--- START OF TASK INPUT ---

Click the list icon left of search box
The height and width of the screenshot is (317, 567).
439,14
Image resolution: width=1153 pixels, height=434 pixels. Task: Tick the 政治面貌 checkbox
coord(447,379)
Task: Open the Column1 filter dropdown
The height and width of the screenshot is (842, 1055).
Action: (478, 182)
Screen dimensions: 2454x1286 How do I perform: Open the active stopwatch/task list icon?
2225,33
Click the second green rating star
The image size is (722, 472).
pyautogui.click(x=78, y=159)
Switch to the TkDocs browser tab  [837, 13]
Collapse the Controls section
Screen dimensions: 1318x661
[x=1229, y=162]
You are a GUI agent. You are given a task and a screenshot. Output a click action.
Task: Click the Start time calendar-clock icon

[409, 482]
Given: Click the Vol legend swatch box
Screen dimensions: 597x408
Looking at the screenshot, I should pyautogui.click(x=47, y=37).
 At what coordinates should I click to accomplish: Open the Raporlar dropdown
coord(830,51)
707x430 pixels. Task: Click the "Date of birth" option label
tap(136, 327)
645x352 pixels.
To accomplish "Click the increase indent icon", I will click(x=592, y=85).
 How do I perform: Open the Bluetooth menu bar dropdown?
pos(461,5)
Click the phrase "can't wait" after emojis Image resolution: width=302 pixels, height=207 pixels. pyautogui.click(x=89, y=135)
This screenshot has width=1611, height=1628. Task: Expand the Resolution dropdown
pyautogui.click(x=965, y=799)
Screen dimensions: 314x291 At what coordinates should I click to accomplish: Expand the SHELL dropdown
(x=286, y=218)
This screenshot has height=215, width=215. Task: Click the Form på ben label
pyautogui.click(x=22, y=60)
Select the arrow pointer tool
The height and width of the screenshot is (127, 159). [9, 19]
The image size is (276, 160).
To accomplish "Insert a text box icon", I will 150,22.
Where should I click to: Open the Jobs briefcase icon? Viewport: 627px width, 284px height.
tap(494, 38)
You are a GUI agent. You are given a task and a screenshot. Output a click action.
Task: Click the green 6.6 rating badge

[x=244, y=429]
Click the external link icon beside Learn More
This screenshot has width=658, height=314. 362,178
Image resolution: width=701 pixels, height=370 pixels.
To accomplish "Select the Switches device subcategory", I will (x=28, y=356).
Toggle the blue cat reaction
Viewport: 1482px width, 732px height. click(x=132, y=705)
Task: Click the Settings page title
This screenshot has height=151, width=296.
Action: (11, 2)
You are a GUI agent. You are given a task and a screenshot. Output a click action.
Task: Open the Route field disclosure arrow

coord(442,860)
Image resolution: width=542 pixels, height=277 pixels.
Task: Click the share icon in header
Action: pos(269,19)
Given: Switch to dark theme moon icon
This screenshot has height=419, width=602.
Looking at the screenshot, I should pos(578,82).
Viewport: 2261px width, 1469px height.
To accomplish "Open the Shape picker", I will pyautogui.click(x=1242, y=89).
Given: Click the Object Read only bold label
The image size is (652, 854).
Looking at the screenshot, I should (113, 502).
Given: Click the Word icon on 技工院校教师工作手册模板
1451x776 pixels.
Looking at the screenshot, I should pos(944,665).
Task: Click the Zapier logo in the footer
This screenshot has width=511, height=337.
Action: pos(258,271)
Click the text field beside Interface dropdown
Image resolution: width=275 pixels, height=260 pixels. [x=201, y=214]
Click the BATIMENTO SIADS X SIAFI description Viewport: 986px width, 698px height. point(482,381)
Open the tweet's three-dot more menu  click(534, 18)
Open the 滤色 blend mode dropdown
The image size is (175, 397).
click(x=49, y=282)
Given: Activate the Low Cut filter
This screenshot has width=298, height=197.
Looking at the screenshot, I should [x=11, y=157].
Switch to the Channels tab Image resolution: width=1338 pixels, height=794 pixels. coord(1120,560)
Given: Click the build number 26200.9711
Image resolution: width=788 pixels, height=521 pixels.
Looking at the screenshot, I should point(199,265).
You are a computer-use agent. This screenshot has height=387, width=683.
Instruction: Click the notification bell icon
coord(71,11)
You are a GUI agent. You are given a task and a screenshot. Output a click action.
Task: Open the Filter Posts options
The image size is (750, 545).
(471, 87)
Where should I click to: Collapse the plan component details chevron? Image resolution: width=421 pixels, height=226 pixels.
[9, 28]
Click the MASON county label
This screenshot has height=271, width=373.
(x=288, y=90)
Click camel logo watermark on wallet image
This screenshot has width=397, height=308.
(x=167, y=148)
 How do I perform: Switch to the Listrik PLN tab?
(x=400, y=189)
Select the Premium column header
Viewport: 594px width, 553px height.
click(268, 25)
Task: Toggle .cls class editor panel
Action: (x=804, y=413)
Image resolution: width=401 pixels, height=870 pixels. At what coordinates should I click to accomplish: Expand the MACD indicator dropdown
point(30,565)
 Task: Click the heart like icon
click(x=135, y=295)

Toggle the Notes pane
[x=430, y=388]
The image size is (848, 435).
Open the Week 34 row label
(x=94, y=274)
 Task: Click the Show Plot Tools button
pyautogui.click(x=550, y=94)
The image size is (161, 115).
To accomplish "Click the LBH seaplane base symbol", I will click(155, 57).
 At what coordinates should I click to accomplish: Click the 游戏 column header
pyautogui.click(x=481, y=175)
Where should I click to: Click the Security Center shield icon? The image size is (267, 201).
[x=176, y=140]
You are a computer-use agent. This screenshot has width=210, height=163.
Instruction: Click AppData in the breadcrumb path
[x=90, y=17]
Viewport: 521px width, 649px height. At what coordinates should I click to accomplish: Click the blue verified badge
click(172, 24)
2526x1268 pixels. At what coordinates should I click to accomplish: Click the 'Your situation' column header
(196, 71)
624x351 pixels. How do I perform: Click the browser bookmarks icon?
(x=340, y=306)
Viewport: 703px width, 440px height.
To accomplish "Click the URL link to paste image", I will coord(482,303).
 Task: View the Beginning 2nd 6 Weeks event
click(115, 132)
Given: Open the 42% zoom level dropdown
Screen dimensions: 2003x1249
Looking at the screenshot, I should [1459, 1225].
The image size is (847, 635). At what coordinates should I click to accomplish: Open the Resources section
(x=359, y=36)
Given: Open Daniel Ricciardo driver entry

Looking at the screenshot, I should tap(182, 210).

--- END OF TASK INPUT ---

• EXERCISE GOAL
Can you render the lines of the data above as a JSON list of strings, one string per line, starting at the line that contains "How do I perform: Switch" and ending at the line that contains "[x=430, y=388]", with both of those lines included and blank lines left out?

• SOLUTION BELOW
[
  " How do I perform: Switch to the Listrik PLN tab?",
  "(x=400, y=189)",
  "Select the Premium column header",
  "Viewport: 594px width, 553px height.",
  "click(268, 25)",
  "Task: Toggle .cls class editor panel",
  "Action: (x=804, y=413)",
  "Image resolution: width=401 pixels, height=870 pixels. At what coordinates should I click to accomplish: Expand the MACD indicator dropdown",
  "point(30,565)",
  " Task: Click the heart like icon",
  "click(x=135, y=295)",
  "Toggle the Notes pane",
  "[x=430, y=388]"
]